§ WHAT THE EXERCISE ASKS
The answer is an exact copy of the lines from the one with "You are a computer-use" to the end of the listing below, pictures left out.

*** Begin section ***

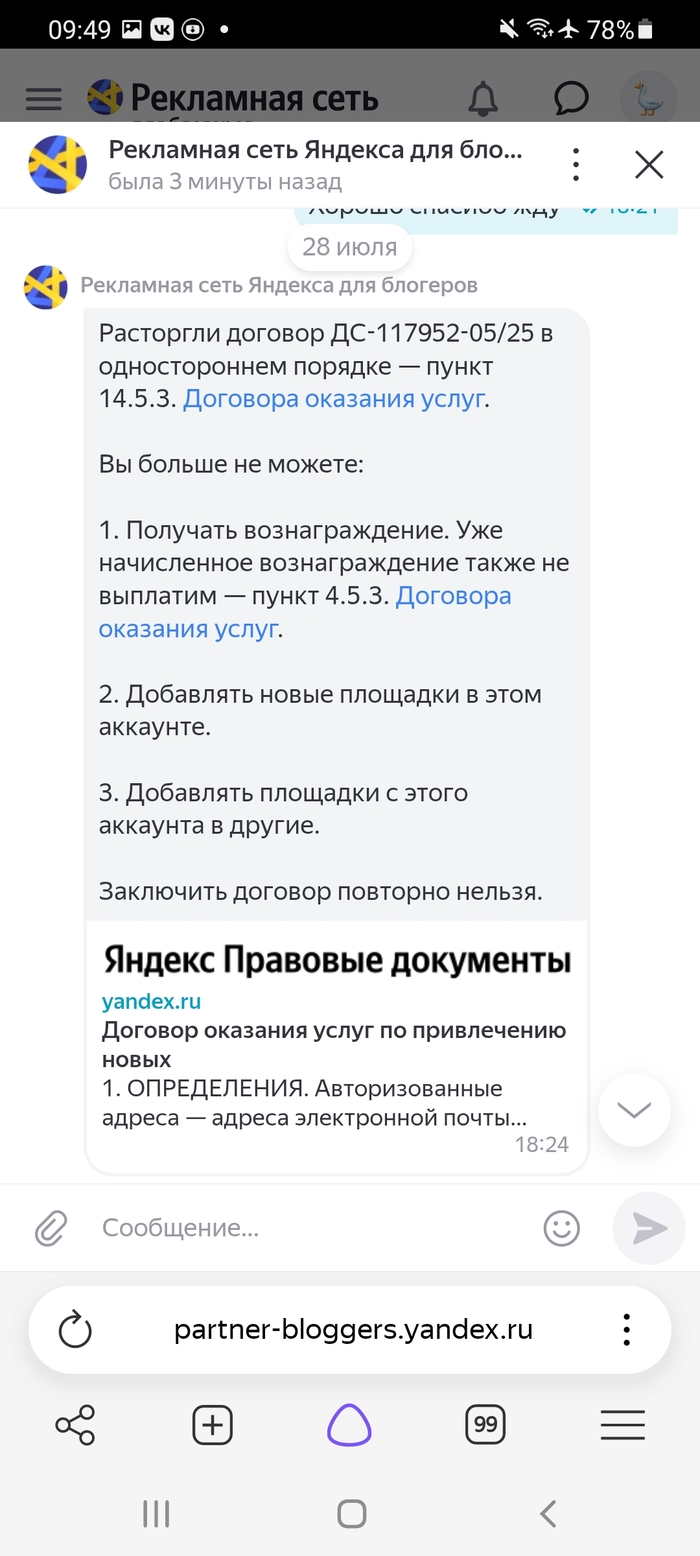Open yandex.ru link in preview card

pyautogui.click(x=151, y=1001)
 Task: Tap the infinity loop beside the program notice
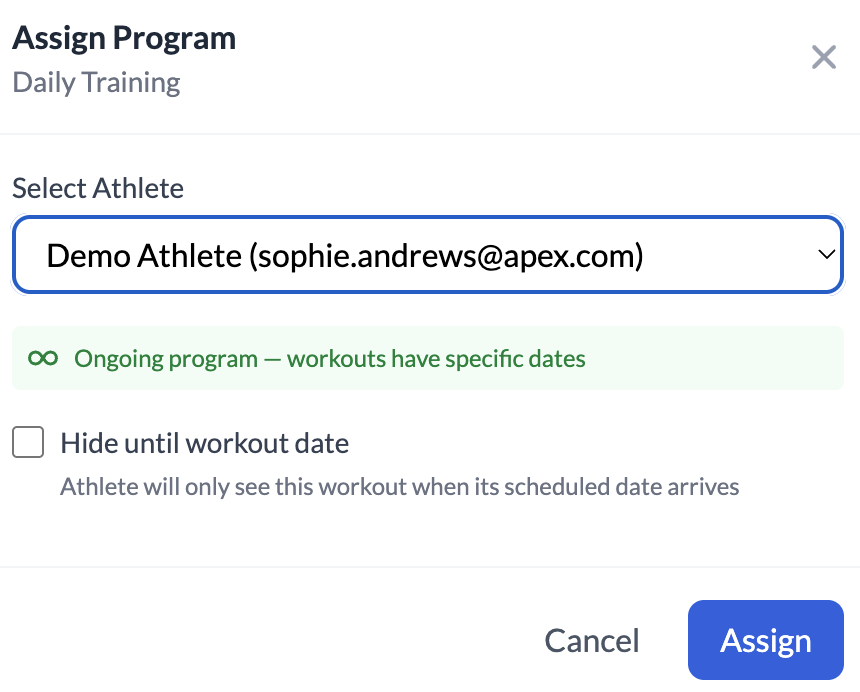[x=42, y=358]
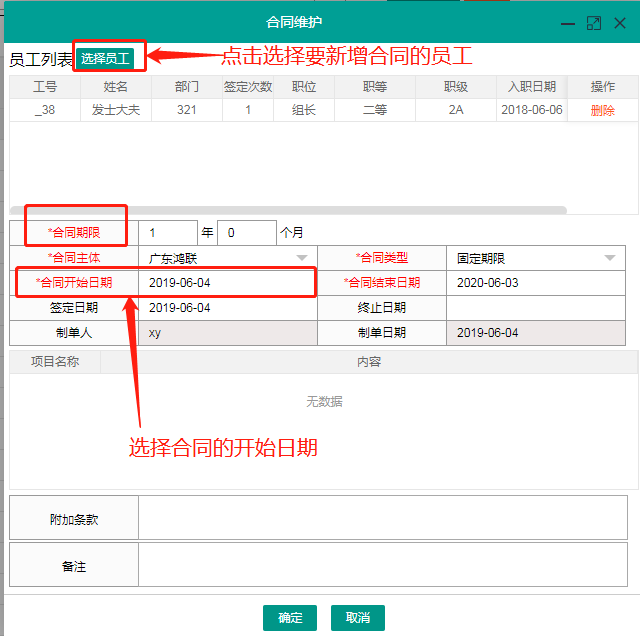Click the 合同结束日期 date field
The width and height of the screenshot is (640, 636).
540,283
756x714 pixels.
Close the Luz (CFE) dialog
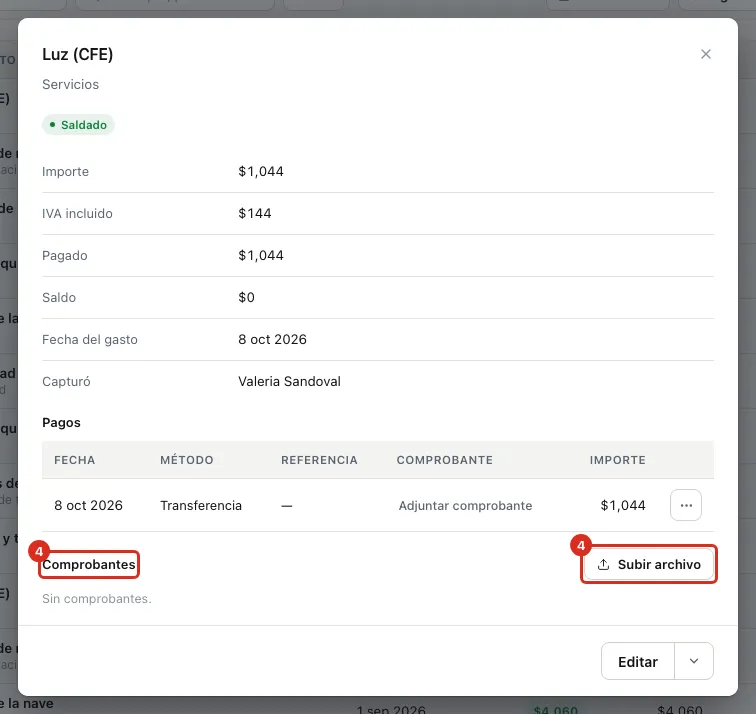click(x=705, y=54)
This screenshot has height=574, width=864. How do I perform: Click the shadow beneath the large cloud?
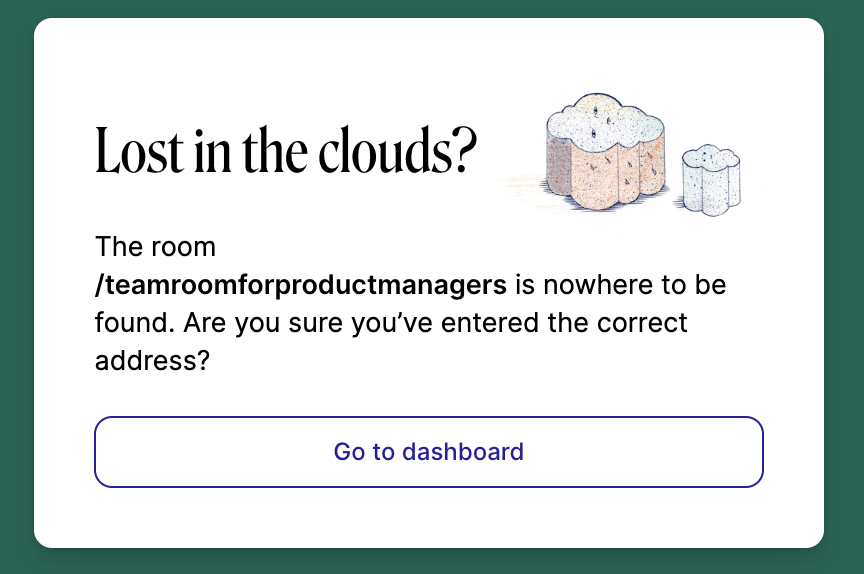pos(590,203)
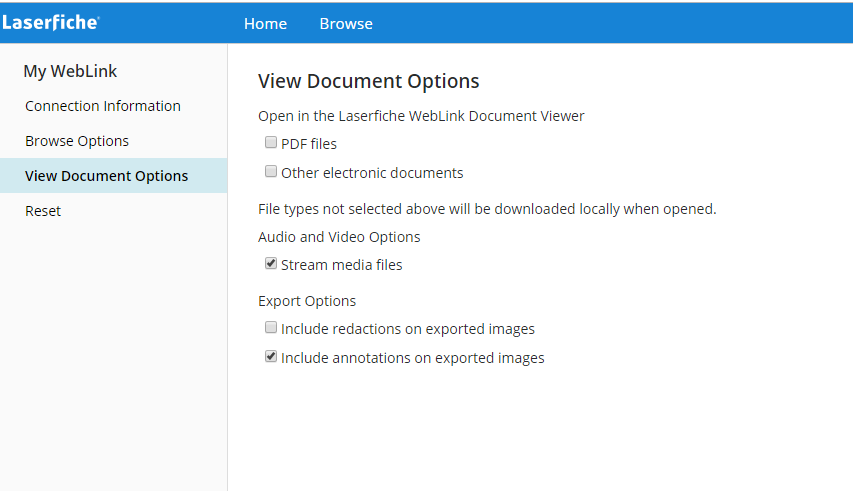Click the 'Other electronic documents' label text
853x491 pixels.
pos(372,173)
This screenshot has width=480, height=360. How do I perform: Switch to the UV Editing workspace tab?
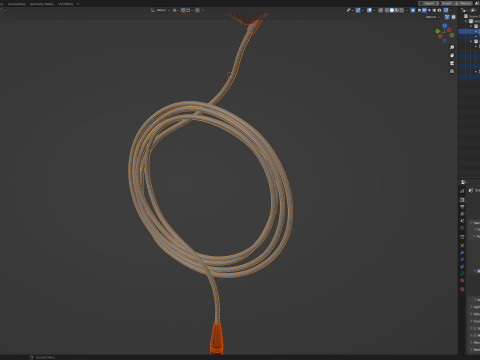click(66, 4)
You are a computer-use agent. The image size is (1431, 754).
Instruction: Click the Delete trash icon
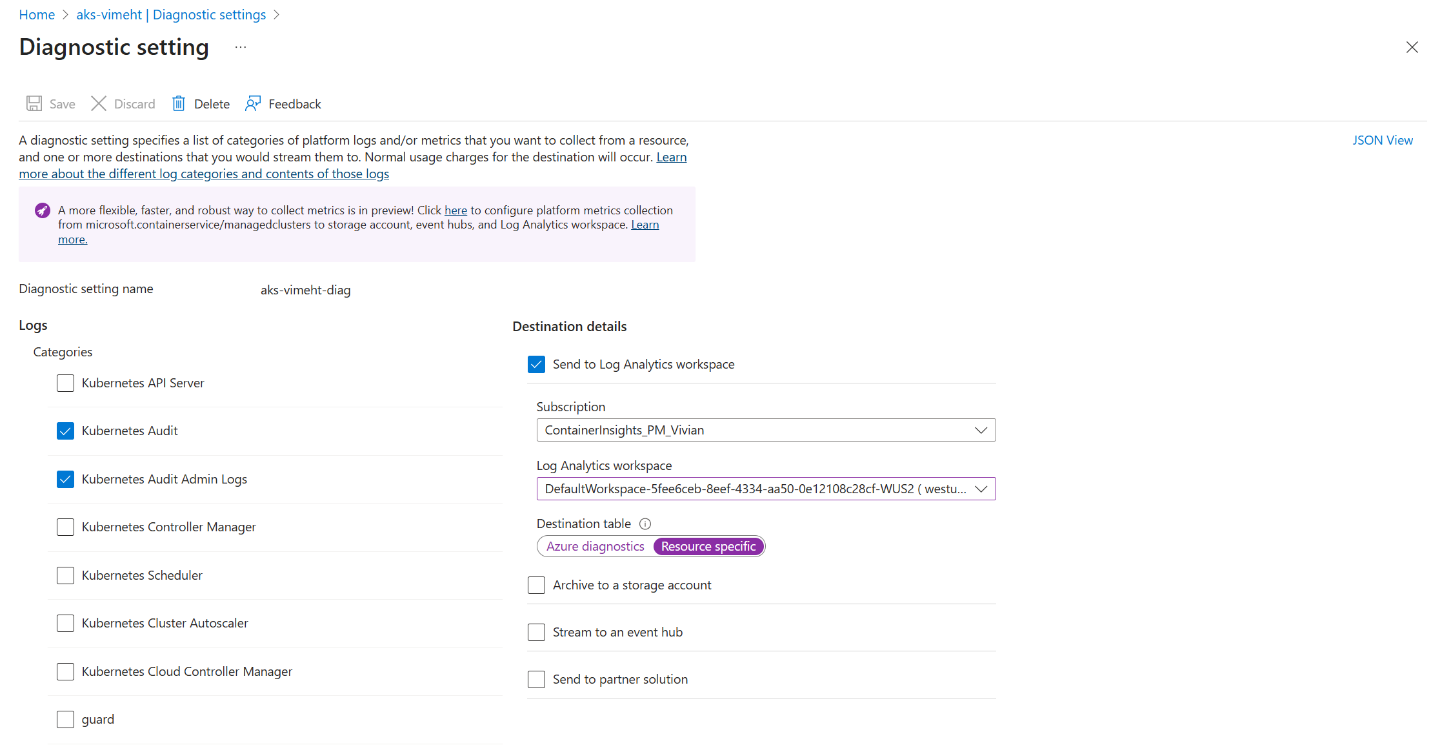(x=179, y=104)
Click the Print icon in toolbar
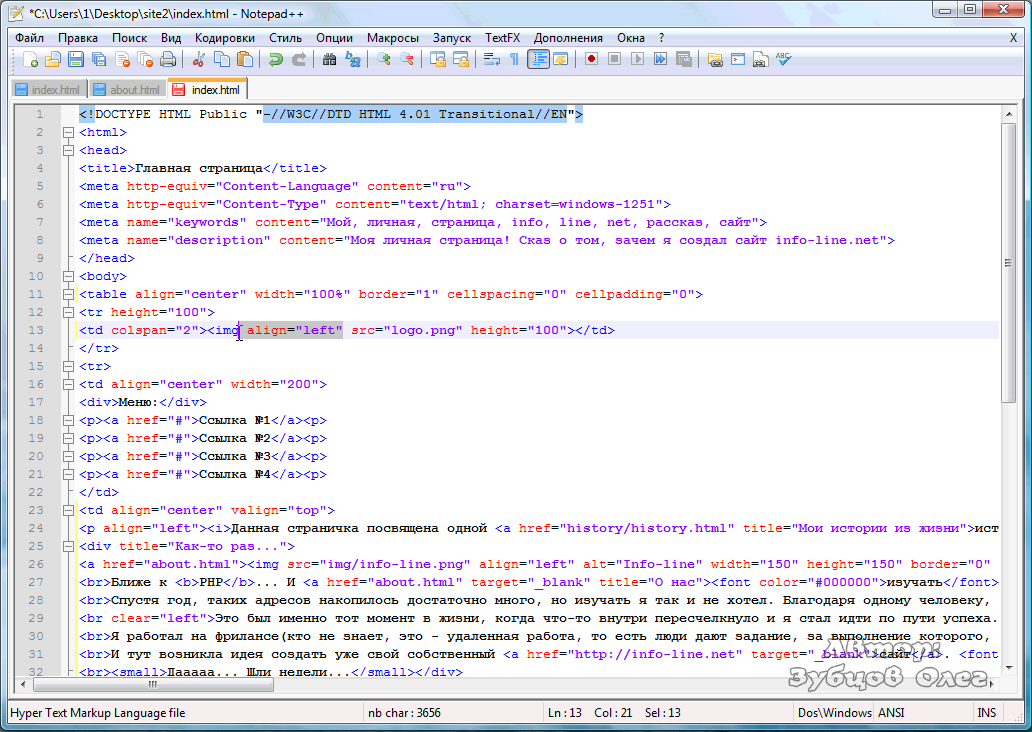 point(168,60)
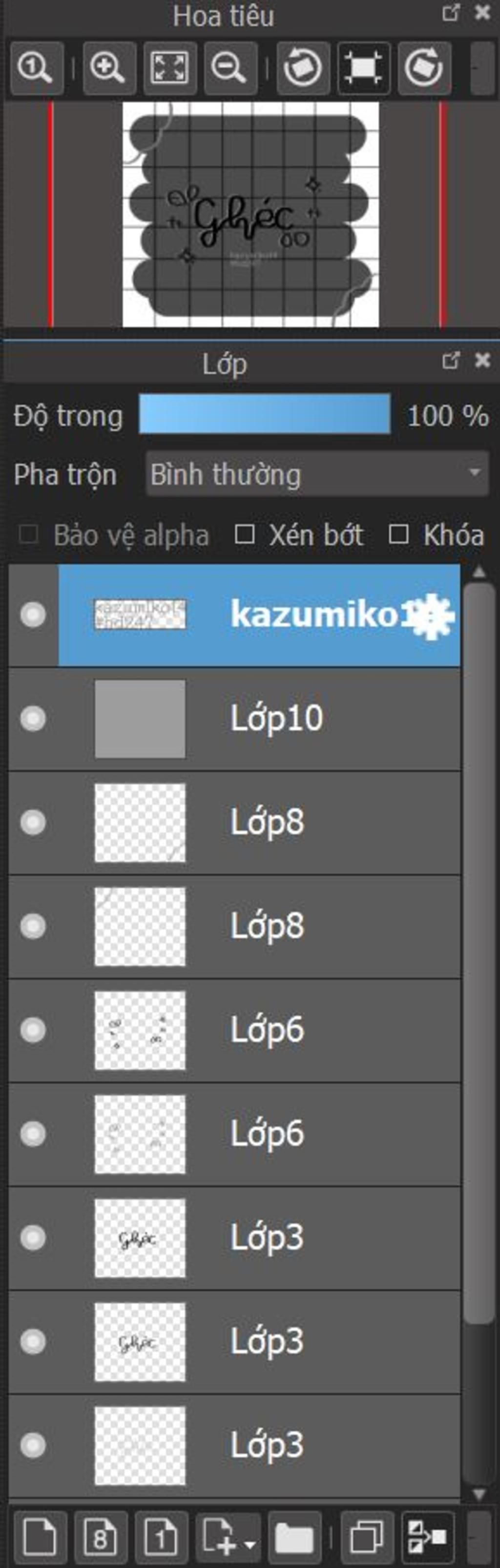Enable the Khóa checkbox
500x1568 pixels.
tap(398, 534)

*** End section ***

§ TASK RESPONSE
You are a computer-use agent. The image size is (1431, 754).
Instruction: Click the Delete trash icon
(x=179, y=104)
Click the Print icon in toolbar
 point(168,60)
Enable the Khóa checkbox
500x1568 pixels.
tap(398, 534)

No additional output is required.